One of the most promising "non-HDS" based technologies for sulfur removal is desulfurization by physical adsorption on a solid adsorbent. More specifically, recent studies have proposed activated carbon as sorbent for methyl mercaptan (MM) removal from air streams.4-7 Activated carbons are well known as versatile adsorbents for many different applications.8'9 The main advantages of activated carbon compared to conventional oxide-based adsorbents are their high surface area, the presence of a well-developed microporous structure, the high adsorption capacity and the possibility to tailor their surface chemistry and porous structure during the manufacture or by post-treatment.

Gas-phase removal experiments have shown that methyl mercaptan (MM) adsorption on activated carbon is highly dependent on both the porous structure and surface chemistry. Additionally, these studies have shown that the adsorption process is accompanied by surface assisted oxidation reactions of MM to dimethyl disulfide (DMDS) and even to sulfonic acid.4-6 Similar studies also report some carbon dioxide formation under excess oxygen at higher temperatures (473 K).5 Katoh et al. proposed an oxidation mechanism through hydroxyl and oxygen radicals created on the surface of wet activated carbon fibers, a process that was assisted by trace amounts of ferrous cations present on the carbon surface.4 Similar studies using activated carbons from different origins proposed the presence of two reaction mechanisms for the oxidation of methyl mercaptan depending on the presence or absence of moisture.6 In dry conditions, the authors proposed an oxidation process with MM and oxygen adsorbed from the gas phase on the carbon surface, with water and DMDS as final reaction products. However, an "island" mechanism was proposed for wet conditions, with MM and oxygen firstly being dissolved in water cluster followed by surface reaction between thiolate ions (CH3S) and dissociatively adsorbed oxygen in water, a surface pH dependent process.

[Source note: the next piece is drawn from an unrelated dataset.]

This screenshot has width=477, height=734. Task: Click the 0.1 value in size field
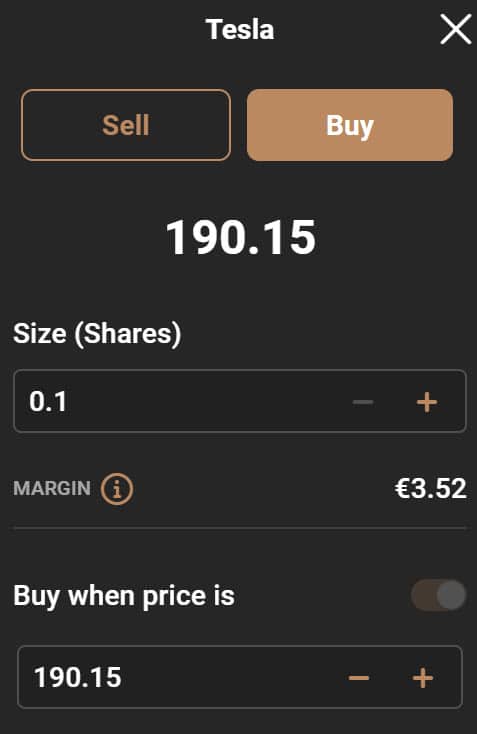48,402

The scenario in liquid phase adsorption becomes more complex due to the presence of the solvent and many other compounds such as aromatics, olefins, etc. which will modify the adsorption/oxidation behavior. Preliminary results obtained by our group in liquid-phase removal of propanethiol using different activated carbons have shown that the process is highly dependent on the porous structure and surface chemistry of the sorbent.10 Interestingly, even in the absence of an external oxygen supply (only the mercaptan molecule and the solvent are present together with the activated carbon), the results show the presence of parallel oxidation reactions of propanethiol to dipropyl disulfide. Unfortunately, to our knowledge no studies have been reported in the literature concerning this oxidation reaction on liquid-phase experiments using activated carbon.

With this, the aim of the present work is to give more insight into the liquid-phase removal of mercaptan molecules using activated carbons. The effect of the porous structure and surface chemistry of different activated carbons on the adsorption/oxidation of a simple mercaptan molecule such as propanethiol will be overviewed. Additionally, the oxidation of propanethiol to dipropyl disulfide will be studied in more detail by performing fixed-bed adsorption/breakthrough experiments. The effect of dissolved and chemi-sorbed oxygen in the oxidation process will be discussed.